▸ **Task brief**: Below are some records; quote exactly the lines from the one that contains "Given: Click the list export arrow icon" through the one that contains "Select the blue", inclusive, and no others.

▸ **The data**:
________
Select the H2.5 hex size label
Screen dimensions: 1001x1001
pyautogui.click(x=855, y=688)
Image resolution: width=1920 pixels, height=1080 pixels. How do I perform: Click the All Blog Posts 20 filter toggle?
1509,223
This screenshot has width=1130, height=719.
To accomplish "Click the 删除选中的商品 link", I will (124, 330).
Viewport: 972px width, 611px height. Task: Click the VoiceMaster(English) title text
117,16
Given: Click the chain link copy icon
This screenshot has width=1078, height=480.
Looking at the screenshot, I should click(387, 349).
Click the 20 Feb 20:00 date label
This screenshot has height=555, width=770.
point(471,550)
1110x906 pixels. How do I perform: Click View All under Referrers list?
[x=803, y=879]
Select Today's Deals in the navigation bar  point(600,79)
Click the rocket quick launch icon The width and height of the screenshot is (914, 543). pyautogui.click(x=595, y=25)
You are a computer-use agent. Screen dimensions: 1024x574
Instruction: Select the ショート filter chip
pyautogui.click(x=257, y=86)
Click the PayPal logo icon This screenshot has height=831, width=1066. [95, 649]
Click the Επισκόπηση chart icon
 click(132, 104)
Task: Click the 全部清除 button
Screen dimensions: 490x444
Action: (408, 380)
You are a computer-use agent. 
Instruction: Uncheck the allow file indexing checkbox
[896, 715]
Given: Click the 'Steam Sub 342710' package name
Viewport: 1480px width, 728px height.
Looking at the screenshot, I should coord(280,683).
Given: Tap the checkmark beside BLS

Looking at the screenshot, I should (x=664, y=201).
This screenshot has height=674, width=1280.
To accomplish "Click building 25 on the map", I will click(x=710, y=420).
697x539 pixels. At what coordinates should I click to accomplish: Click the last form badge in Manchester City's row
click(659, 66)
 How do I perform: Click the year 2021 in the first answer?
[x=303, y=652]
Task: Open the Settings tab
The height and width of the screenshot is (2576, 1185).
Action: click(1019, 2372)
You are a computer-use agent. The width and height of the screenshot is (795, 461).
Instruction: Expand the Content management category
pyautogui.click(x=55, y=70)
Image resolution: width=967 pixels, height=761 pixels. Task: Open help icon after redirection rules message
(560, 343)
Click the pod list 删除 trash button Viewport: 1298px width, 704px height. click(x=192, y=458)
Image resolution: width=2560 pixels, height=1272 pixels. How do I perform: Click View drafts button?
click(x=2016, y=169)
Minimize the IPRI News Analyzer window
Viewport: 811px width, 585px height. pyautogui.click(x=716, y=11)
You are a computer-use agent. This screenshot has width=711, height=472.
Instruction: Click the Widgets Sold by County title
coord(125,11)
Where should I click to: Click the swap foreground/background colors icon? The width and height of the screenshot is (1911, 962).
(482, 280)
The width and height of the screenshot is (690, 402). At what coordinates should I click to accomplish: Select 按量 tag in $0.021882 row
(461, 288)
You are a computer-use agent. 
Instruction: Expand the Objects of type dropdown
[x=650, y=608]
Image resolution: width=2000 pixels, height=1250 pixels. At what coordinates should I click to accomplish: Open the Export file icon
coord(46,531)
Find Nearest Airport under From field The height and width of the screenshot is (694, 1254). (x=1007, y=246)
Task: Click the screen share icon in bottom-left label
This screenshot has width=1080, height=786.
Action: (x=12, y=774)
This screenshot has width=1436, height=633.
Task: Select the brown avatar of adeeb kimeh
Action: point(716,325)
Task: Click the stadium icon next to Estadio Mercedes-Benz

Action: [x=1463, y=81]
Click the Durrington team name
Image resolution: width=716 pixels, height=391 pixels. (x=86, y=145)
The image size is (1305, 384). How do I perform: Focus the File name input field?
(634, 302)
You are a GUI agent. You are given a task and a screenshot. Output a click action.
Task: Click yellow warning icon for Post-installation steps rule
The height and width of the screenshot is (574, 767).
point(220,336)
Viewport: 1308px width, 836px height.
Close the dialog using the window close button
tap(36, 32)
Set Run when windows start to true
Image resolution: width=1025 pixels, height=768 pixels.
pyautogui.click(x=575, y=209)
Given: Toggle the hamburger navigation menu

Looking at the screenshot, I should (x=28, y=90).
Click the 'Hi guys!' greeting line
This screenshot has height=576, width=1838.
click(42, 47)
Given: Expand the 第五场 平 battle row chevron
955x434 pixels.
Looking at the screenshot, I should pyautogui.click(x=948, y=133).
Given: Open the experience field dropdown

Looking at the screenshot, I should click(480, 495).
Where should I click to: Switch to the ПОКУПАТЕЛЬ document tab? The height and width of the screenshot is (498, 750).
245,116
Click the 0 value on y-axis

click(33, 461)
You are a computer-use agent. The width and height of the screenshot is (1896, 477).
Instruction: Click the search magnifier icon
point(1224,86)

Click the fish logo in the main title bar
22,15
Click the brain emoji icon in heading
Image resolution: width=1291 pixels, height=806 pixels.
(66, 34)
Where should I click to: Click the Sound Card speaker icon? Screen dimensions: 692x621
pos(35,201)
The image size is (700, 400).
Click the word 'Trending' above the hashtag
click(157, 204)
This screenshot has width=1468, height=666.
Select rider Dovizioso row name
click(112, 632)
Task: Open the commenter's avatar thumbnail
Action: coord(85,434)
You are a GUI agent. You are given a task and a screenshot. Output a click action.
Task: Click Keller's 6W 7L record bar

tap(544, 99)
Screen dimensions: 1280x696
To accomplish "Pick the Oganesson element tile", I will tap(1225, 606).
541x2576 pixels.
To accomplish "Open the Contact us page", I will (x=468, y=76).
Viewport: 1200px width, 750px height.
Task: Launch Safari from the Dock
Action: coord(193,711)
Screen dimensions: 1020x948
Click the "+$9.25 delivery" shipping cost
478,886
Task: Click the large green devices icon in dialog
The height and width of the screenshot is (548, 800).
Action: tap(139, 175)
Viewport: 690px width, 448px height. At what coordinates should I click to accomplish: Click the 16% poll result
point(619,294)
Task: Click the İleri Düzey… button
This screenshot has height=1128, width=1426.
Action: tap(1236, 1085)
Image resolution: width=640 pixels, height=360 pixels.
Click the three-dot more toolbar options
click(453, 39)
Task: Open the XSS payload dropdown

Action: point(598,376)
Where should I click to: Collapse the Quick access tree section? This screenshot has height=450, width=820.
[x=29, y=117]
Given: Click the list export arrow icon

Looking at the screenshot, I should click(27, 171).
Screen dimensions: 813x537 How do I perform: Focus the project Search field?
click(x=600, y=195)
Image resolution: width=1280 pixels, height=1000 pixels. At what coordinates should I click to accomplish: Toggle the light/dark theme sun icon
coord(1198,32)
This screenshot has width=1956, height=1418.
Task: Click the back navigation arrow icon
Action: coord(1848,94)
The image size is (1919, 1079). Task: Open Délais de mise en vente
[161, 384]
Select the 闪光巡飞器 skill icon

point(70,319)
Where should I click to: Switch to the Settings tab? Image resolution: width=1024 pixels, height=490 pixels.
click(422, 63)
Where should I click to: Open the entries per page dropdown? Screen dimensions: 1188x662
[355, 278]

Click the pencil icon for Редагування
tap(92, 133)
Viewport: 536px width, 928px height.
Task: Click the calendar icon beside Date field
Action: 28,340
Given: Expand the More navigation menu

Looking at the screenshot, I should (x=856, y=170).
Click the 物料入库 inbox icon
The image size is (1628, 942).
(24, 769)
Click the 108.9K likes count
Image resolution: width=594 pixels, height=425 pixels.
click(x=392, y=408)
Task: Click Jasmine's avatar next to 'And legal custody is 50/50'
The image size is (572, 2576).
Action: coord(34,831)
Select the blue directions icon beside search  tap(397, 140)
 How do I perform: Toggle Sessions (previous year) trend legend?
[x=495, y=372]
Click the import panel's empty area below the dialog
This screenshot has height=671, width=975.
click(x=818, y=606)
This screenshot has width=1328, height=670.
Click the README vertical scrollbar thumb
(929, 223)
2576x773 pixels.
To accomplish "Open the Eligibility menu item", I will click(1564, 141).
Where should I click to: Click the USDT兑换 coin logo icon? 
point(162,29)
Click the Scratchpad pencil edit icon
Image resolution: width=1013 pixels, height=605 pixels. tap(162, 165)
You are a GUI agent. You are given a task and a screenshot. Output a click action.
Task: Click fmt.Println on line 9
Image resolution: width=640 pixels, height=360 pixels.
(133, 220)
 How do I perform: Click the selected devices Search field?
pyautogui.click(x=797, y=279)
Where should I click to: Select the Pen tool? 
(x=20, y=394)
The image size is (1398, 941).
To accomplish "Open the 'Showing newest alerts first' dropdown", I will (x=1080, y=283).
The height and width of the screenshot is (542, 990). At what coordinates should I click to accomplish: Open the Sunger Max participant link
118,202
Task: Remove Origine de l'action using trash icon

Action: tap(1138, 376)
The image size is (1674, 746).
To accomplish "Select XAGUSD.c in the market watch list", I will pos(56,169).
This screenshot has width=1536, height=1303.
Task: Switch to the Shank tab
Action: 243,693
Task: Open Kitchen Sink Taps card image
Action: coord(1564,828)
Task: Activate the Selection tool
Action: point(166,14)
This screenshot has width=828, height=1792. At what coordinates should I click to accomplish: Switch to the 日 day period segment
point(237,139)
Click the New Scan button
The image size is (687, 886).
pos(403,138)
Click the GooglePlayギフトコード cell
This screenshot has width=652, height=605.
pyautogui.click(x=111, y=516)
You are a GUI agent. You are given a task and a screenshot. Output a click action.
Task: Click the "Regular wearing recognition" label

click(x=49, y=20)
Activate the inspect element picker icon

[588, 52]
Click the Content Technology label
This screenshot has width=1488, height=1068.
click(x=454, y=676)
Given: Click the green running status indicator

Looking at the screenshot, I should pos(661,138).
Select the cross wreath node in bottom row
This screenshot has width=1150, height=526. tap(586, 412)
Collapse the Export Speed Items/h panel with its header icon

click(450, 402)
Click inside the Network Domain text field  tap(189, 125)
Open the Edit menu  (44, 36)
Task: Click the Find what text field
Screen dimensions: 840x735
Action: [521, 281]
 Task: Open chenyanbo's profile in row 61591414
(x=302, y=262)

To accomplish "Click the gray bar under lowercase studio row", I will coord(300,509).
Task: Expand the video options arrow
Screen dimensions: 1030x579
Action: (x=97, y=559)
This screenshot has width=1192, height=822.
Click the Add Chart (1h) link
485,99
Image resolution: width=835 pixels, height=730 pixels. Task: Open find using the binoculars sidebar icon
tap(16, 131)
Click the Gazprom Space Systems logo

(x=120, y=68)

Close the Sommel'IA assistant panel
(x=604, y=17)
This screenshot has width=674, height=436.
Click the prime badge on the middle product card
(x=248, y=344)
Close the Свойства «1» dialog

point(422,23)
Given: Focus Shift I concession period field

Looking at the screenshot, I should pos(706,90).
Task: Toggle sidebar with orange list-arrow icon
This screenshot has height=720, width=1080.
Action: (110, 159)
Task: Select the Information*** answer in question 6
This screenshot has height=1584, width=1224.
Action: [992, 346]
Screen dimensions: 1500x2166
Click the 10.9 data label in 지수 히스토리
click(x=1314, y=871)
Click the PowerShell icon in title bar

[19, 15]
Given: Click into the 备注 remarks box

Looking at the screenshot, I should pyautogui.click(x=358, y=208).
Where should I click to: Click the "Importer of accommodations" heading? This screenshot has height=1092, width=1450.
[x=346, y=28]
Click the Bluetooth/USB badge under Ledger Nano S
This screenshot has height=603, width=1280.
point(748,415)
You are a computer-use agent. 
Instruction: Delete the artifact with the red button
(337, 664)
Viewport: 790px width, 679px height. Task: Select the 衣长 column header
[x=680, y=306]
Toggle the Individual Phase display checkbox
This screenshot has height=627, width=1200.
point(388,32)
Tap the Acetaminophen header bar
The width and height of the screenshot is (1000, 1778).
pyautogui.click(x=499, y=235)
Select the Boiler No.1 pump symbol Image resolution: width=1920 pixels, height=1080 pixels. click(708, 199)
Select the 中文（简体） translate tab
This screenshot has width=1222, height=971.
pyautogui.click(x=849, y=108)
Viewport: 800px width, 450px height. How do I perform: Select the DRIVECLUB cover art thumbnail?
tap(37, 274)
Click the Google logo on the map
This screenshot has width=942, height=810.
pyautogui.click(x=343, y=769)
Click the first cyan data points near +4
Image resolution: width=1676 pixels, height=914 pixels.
________
▸ **Solution for this task**:
Given: Click the list export arrow icon

Looking at the screenshot, I should click(27, 171).
Screen dimensions: 813x537 How do I perform: Focus the project Search field?
click(x=600, y=195)
Image resolution: width=1280 pixels, height=1000 pixels. At what coordinates should I click to accomplish: Toggle the light/dark theme sun icon
coord(1198,32)
This screenshot has width=1956, height=1418.
Task: Click the back navigation arrow icon
Action: coord(1848,94)
The image size is (1919, 1079). Task: Open Délais de mise en vente
[161, 384]
Select the 闪光巡飞器 skill icon

point(70,319)
Where should I click to: Switch to the Settings tab? Image resolution: width=1024 pixels, height=490 pixels.
click(422, 63)
Where should I click to: Open the entries per page dropdown? Screen dimensions: 1188x662
[355, 278]

Click the pencil icon for Редагування
tap(92, 133)
Viewport: 536px width, 928px height.
Task: Click the calendar icon beside Date field
Action: 28,340
Given: Expand the More navigation menu

Looking at the screenshot, I should (x=856, y=170).
Click the 物料入库 inbox icon
The image size is (1628, 942).
(24, 769)
Click the 108.9K likes count
Image resolution: width=594 pixels, height=425 pixels.
click(x=392, y=408)
Task: Click Jasmine's avatar next to 'And legal custody is 50/50'
The image size is (572, 2576).
Action: coord(34,831)
Select the blue directions icon beside search  tap(397, 140)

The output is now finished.